Arhgef11villi induces cell autonomous effects on cell shape and non-autonomous effects on tissue architecture

When we stained for myosin IIC and F-actin, we observed that inducing expression of Arhgef11CA not only increased lateral F-actin, but also induced changes in cell shapes (Fig 1I). In control intestinal villi, the cells were uniformly columnar. However, Arhgef11CA expressing cells were irregular in shape. This also resulted in cell shape deformations in immediately adjacent cells that were not expressing Arhgef11CA (S2A–S2D Fig). To determine whether these changes reflected alterations in the polarity of these cells, we stained for a panel of proteins with well-established polarity in intestinal epithelial cells. As already mentioned, the apical brush border is still strongly marked by F-actin staining (Fig 1E’). ZO-1, a tight junction marker, remained localized to the apical junctional region (S2G Fig). E-cadherin, a component of adherens junctions and a lateral marker, was also found along the lateral membrane and excluded from the apical region in cells expressing Arhgef11CA (S2H Fig). We further examined intracellular polarity and found that GRASP65, a Golgi marker, and pericentrin, a centrosome marker, were localized apical to the nucleus, as in control cells (S2E, S2F and S2I Fig). These data demonstrate that increasing contractility in villar epithelial cells affects cell shape but does not perturb organelle organization and cell polarity. That being said, we did note very rare cases where contractile cells had either internalized into the epithelium and thus lost their apical domain, or where they appear to have been extruded from the epithelium and lacked visible contact with the basement membrane.

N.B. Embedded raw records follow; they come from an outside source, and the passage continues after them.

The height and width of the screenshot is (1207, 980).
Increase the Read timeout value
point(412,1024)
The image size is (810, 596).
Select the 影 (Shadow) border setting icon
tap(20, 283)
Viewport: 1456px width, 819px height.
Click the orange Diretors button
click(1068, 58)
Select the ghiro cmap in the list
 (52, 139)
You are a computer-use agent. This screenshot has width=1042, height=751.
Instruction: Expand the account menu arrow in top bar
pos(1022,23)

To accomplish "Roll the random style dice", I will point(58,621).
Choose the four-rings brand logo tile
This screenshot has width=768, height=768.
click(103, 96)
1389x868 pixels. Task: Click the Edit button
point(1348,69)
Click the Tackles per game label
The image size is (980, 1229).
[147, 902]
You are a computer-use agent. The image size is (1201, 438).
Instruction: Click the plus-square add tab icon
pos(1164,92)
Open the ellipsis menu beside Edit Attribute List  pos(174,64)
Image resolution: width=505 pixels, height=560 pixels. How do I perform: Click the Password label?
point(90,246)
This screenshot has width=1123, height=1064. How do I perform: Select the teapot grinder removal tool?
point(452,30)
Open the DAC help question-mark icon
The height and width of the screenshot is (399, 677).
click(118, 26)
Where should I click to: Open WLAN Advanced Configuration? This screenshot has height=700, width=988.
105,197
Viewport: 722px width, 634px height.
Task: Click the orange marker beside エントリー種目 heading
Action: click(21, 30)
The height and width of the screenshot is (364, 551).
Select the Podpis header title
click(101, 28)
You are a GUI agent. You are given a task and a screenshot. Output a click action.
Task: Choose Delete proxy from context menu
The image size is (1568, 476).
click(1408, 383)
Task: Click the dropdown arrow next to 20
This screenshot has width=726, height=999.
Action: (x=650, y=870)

Mice tolerated the expression of Arhgef11CA in the villi well, with no apparent gross defects or change in weight over the short term (S3A Fig). Consistent with this, we did not observe a significant difference in the length of the whole intestine (S3B Fig). To test if increasing actomyosin contractility in Arhgef11Villi affects epithelial morphology, we performed whole mount staining of the intestinal epithelial sheets. There was no difference in the length of villi in Arhgef11Villi (508.9±10.0 μm) compared to the control (508.8±14.4 μm) (Fig 2A–2C). However, the length of crypts was significantly increased in Arhgef11Villi (150.9±3.2 μm) versus control (101.9±2.1 μm) (Fig 2D–2F). This crypt elongation phenotype extended to the colon, where Arhgef11HA was expressed at the tops of crypts, causing a moderate increase in the length of colon crypts (S4A–S4C Fig). These data reveal an unexpected non-cell autonomous effect of contractility in differentiated cells of the villi on the proliferative crypts. This phenotype was fully reversible, as when mice were examined five days after removal of doxycycline from their diet, crypt length had returned to normal levels (S5 Fig).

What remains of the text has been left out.